Decyzję o podjęciu terapii w przypadku jakiegokolwiek
poziomu replikacji HBV >2000 IU/ml, oczywiście poza
przypadkami z jawną klinicznie marskością wątroby czy HCC, można zatem oprzeć jedynie na dwóch kryteriach –
np. aktywności biochemicznej i obrazie histopatologicznym
miąższu wątroby.
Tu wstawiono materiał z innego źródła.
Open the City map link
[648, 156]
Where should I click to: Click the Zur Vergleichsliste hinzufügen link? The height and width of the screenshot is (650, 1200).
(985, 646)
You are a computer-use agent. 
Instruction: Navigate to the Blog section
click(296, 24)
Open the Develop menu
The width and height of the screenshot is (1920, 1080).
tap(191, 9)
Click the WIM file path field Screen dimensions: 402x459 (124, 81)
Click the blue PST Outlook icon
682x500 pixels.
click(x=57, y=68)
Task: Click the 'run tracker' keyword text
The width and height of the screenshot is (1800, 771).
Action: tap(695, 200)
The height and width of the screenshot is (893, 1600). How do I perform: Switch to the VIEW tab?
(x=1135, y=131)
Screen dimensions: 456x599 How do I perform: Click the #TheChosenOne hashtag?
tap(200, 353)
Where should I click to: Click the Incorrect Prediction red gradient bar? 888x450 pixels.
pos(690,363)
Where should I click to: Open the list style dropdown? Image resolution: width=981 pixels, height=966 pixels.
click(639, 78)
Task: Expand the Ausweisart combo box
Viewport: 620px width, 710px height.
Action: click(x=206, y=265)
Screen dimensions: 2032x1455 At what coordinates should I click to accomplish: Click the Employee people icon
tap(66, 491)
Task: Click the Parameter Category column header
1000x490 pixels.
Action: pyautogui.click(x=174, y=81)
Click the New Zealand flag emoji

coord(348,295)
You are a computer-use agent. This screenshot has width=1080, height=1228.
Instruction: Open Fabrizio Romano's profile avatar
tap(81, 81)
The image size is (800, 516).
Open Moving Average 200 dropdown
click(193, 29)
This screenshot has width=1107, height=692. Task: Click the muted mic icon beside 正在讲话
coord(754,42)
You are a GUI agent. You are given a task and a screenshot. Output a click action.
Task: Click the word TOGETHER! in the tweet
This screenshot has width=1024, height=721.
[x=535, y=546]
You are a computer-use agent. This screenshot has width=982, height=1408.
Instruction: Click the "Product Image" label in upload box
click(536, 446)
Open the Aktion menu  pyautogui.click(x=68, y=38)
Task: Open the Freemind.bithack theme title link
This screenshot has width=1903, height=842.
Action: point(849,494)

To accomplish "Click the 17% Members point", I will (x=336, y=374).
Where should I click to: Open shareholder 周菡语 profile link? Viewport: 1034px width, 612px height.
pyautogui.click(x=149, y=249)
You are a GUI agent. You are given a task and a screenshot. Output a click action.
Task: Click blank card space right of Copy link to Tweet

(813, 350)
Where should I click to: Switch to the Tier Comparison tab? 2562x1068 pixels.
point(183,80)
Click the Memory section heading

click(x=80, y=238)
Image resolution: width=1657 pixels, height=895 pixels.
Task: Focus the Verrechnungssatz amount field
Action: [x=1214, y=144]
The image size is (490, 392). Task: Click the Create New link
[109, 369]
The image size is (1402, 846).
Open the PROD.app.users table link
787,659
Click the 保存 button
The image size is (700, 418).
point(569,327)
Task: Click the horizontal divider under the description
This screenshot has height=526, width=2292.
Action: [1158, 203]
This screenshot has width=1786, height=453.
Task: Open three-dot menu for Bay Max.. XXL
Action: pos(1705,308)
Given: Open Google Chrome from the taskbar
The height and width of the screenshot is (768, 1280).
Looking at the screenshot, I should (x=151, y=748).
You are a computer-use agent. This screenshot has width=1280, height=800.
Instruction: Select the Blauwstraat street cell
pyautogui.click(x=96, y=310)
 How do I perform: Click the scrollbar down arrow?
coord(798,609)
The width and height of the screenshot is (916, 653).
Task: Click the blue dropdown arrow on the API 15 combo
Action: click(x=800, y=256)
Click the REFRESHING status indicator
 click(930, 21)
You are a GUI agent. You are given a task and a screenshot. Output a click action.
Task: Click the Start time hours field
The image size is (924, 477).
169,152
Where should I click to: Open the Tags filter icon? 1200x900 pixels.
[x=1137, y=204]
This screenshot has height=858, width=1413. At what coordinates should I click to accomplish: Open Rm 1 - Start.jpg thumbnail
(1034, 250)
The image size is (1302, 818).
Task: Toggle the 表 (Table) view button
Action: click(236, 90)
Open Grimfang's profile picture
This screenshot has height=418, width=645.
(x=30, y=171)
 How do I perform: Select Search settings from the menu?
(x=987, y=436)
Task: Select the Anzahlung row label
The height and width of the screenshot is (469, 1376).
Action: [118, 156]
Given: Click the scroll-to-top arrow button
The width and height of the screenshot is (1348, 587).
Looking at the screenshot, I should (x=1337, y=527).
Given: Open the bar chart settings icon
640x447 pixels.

Zarówno europejskie standardy
terapeutyczne, jak i propozycje Polskiej Grupy Ekspertów
nie wymagają do kwalifi kacji tak dużego poziomu replikacji
HBV u pacjentów HBeAg-dodatnich, jak ustalone
przed laty standardy amerykańskie (>10 000 IU/ml) czy
najnowszy program terapeutyczny NFZ.
Kolejny istotny problem podkreślony w zaleceniach
Polskiej Grupy Ekspertów (również nieuwzględniony w programie terapeutycznym NFZ) dotyczy leczenia
pacjentów zakażonych HBV niewykazujących wykrywalnej
replikacji HBV, u których istnieje konieczność rozpoczęcia
terapii immunosupresyjnej lub chemioterapii.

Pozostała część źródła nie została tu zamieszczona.